TASK DIRECTIONS: In the article on the sentencing of Lynne Stewart, what sentence did Judge Koeltl impose on the translator Mohammed Yousry?

In Fact...

This article appeared in the November 6, 2006 edition of The Nation.

October 19, 2006

ROUGH JUSTICE

David Cole writes: "She has represented the poor, the disadvantaged and the unpopular," and in doing so has "performed a public service." So said US District Court Judge John Koeltl in rejecting the government's request that he sentence Lynne Stewart to thirty years for having issued a press release from the imprisoned Sheik Omar Abdel Rahman in violation of an administrative agreement. Under the government's proposal, Stewart, now 67 and recovering from breast cancer, would almost certainly have died in prison. Judge Koeltl, exercising judgment in a case where the Justice Department showed none, instead sentenced Stewart to two years and four months--still a substantial sentence, but one that would permit her to live out most of the rest of her life in freedom. He also rejected a request that he send Mohammed Yousry, a translator, away for twenty years for his "crime," which consisted of merely doing his job; Yousry got twenty months. A third co-defendant, Ahmed Abdel Sattar, who should not have been tried with the others, because his independent crimes were so much more culpable, received a twenty-four-year sentence. Judge Koeltl did the right thing. But had the Justice Department done the right thing in the first place, neither Stewart nor Yousry would have been prosecuted. Their imprisonment--even for a day--will not make any of us one bit safer.

AVAILABLE DATA:
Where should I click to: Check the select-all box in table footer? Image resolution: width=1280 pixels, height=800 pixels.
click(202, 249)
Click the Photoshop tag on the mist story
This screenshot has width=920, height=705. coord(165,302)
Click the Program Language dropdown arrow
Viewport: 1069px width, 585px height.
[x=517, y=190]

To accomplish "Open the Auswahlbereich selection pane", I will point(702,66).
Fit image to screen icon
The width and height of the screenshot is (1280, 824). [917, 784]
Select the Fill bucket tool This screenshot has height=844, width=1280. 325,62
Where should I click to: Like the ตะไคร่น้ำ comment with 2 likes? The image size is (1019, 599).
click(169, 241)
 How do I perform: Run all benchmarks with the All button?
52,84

OUTPUT BELOW: Twenty months.